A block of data
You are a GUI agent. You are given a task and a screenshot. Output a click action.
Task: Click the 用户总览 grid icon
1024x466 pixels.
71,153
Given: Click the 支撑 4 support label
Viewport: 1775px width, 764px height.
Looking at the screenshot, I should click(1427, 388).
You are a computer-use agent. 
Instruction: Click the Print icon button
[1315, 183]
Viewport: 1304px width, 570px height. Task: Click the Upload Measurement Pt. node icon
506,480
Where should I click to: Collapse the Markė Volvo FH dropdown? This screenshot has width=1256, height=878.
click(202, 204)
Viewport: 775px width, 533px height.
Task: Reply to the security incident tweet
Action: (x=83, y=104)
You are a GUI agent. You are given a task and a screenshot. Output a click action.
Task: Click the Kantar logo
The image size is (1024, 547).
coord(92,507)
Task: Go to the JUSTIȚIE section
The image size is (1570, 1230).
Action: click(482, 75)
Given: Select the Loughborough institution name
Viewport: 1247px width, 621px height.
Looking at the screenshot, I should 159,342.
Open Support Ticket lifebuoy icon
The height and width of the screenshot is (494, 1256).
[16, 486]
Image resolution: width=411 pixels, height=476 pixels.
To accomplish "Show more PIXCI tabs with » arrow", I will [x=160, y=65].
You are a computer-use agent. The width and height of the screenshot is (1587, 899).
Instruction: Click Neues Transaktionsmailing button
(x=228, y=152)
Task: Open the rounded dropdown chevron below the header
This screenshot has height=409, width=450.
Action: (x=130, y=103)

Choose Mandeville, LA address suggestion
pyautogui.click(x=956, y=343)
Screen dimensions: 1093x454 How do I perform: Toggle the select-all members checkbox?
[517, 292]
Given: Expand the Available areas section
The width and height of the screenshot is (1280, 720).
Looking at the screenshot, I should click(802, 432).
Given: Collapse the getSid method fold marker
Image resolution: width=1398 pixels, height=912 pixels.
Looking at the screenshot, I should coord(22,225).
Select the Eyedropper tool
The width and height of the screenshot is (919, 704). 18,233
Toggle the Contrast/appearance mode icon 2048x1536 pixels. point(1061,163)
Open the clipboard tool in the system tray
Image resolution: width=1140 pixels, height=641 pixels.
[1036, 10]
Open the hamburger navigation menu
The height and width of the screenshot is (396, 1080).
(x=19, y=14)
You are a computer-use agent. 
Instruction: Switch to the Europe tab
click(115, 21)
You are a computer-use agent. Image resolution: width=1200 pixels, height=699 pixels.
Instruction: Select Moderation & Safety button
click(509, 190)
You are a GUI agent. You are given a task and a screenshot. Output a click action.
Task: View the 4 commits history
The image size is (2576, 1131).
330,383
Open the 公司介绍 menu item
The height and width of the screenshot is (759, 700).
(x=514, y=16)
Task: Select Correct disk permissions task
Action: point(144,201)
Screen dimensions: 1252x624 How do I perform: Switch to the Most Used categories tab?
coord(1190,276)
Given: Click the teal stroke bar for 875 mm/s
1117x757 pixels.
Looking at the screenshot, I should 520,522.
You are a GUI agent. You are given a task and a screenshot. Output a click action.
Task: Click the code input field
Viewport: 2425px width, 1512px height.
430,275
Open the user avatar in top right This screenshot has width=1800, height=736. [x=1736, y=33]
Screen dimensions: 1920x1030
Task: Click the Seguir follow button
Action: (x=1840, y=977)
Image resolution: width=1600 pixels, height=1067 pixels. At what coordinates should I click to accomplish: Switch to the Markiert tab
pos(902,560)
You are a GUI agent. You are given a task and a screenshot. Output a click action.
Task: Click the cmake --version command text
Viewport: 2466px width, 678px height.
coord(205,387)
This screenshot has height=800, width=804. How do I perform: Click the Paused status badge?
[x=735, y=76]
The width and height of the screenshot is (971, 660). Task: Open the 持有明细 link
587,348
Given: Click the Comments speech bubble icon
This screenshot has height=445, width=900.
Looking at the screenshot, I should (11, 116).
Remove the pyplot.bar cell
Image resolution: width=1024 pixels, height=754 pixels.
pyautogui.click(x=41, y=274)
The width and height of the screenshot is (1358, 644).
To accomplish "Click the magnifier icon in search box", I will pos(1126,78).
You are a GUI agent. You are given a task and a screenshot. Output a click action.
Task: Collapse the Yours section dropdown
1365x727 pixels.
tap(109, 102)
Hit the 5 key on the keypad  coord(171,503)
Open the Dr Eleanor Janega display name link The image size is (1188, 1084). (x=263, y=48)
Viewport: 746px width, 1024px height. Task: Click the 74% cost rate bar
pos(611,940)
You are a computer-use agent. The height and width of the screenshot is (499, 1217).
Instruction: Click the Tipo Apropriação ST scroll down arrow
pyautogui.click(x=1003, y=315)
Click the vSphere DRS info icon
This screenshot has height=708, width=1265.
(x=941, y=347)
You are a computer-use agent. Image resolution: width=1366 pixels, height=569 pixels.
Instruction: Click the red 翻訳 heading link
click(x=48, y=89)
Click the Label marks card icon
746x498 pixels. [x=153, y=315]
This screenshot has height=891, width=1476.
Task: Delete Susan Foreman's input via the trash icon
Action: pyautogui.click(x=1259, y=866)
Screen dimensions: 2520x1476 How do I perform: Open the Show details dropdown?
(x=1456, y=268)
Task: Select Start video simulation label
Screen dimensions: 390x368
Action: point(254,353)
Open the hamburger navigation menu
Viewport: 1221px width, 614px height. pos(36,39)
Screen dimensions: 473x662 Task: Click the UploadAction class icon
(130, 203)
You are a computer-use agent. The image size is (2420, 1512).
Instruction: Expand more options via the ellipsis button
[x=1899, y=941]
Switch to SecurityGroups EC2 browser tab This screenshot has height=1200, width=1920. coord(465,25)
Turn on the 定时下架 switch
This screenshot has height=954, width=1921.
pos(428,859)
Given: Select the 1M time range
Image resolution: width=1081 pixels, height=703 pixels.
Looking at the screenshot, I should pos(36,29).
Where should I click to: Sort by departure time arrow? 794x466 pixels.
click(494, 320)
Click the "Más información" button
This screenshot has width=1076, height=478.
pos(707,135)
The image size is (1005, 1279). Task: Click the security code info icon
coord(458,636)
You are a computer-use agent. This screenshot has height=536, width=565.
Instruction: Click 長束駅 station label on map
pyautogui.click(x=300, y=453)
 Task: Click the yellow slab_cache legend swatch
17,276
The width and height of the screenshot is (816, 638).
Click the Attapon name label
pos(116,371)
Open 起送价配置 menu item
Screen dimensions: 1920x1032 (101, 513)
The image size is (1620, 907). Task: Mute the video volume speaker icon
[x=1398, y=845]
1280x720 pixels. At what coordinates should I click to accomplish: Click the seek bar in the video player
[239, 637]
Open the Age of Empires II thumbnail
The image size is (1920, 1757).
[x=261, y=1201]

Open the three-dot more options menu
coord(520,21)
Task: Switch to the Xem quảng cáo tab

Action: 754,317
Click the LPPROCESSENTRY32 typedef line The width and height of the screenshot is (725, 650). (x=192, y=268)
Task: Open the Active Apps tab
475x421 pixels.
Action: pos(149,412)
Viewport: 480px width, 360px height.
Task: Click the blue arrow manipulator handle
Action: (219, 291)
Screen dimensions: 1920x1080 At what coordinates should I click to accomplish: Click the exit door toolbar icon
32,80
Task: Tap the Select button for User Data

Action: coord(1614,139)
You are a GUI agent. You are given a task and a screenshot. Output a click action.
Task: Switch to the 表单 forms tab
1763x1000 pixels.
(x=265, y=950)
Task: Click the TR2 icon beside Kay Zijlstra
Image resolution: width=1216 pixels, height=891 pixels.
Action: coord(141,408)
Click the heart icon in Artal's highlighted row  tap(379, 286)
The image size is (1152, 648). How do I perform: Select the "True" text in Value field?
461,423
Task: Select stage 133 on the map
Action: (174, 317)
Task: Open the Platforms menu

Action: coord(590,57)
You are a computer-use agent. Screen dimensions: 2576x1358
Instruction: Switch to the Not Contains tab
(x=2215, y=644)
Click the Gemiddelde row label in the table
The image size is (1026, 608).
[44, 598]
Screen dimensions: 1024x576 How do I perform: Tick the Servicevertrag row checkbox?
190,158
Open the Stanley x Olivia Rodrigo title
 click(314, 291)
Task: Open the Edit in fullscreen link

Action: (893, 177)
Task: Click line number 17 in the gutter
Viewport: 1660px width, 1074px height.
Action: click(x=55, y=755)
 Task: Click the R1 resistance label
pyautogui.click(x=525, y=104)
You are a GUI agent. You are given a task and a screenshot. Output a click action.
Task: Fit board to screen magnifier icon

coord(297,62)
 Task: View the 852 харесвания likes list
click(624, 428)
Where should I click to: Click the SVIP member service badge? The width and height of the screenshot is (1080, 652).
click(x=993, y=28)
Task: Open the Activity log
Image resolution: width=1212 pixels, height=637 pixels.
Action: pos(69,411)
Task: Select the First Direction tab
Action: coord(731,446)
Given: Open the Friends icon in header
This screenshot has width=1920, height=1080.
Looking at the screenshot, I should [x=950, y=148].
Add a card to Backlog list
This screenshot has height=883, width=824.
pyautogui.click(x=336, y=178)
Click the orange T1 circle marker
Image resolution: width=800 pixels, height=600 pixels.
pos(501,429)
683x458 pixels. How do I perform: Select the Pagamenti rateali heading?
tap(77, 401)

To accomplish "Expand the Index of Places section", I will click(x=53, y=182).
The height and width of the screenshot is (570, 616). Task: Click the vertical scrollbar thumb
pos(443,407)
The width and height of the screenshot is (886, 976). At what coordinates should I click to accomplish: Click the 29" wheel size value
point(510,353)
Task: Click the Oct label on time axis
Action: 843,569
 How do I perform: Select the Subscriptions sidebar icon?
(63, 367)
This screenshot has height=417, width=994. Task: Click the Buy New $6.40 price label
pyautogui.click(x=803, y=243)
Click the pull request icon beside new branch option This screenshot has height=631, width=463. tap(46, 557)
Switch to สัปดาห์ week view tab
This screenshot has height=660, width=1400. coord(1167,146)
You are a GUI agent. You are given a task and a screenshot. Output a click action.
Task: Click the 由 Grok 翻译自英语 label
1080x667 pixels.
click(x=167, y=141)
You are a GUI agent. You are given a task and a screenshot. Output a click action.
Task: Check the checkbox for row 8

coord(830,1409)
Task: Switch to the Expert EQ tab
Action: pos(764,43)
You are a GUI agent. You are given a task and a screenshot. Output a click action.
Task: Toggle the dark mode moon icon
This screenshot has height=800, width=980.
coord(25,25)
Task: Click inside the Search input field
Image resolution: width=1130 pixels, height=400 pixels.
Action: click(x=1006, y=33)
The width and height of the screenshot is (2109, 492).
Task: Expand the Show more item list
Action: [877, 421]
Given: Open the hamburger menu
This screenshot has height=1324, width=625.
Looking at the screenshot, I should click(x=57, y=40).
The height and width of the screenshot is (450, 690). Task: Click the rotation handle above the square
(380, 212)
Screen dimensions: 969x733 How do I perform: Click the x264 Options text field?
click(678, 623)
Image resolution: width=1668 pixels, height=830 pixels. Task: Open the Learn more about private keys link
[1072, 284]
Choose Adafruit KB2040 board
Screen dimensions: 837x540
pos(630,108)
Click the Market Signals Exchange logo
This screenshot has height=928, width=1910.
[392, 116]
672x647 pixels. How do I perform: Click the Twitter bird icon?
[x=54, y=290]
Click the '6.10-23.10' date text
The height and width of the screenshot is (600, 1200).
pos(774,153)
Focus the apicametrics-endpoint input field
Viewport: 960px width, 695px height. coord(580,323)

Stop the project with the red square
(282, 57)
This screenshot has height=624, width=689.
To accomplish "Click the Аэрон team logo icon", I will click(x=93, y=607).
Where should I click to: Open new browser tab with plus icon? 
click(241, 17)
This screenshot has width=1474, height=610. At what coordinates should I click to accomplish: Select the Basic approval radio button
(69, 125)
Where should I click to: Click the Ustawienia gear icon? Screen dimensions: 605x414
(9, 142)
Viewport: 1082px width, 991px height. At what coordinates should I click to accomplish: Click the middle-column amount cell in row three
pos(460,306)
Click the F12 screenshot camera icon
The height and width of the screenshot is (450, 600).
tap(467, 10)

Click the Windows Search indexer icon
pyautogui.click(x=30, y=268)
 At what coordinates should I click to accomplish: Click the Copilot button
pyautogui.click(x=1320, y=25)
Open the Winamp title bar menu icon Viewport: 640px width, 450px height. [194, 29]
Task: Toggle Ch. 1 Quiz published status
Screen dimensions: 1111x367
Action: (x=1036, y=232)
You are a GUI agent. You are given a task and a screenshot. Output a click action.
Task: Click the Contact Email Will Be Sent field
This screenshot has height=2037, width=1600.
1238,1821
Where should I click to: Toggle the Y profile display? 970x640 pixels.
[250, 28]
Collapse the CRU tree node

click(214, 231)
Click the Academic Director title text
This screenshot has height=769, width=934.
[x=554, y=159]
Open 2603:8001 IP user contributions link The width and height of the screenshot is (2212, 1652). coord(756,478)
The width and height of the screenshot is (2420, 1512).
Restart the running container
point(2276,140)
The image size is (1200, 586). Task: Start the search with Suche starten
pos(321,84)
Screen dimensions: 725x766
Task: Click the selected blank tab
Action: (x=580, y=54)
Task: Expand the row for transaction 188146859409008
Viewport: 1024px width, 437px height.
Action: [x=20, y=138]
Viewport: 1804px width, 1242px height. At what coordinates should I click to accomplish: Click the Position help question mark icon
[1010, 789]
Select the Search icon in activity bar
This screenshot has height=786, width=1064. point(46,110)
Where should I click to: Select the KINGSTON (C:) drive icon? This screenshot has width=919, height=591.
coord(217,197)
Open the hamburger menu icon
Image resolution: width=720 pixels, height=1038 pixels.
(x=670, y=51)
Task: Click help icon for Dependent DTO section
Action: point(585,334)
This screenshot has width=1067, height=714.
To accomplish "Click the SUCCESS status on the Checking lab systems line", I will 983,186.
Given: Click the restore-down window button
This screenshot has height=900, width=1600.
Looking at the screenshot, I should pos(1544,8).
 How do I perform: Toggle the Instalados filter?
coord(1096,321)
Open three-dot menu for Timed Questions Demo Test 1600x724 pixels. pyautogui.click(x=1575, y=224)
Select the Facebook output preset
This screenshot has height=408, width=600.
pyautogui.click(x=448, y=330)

**WHAT THE TASK REQUIRES:**
Present everything in the items from the line containing "Screen dimensions: 1252x624" down to the line containing "Looking at the screenshot, I should (11, 116).", both included, as a Markdown table with the columns Row and Line. Put each line in its own numbered row and skip any blank lines.

**THE RESULT:**
| Row | Line |
|---|---|
| 1 | Screen dimensions: 1252x624 How do I perform: Switch to the Most Used categories tab? |
| 2 | coord(1190,276) |
| 3 | Given: Click the teal stroke bar for 875 mm/s |
| 4 | 1117x757 pixels. |
| 5 | Looking at the screenshot, I should 520,522. |
| 6 | You are a GUI agent. You are given a task and a screenshot. Output a click action. |
| 7 | Task: Click the code input field |
| 8 | Viewport: 2425px width, 1512px height. |
| 9 | 430,275 |
| 10 | Open the user avatar in top right This screenshot has width=1800, height=736. [x=1736, y=33] |
| 11 | Screen dimensions: 1920x1030 |
| 12 | Task: Click the Seguir follow button |
| 13 | Action: (x=1840, y=977) |
| 14 | Image resolution: width=1600 pixels, height=1067 pixels. At what coordinates should I click to accomplish: Switch to the Markiert tab |
| 15 | pos(902,560) |
| 16 | You are a GUI agent. You are given a task and a screenshot. Output a click action. |
| 17 | Task: Click the cmake --version command text |
| 18 | Viewport: 2466px width, 678px height. |
| 19 | coord(205,387) |
| 20 | This screenshot has height=800, width=804. How do I perform: Click the Paused status badge? |
| 21 | [x=735, y=76] |
| 22 | The width and height of the screenshot is (971, 660). Task: Open the 持有明细 link |
| 23 | 587,348 |
| 24 | Given: Click the Comments speech bubble icon |
| 25 | This screenshot has height=445, width=900. |
| 26 | Looking at the screenshot, I should (11, 116). |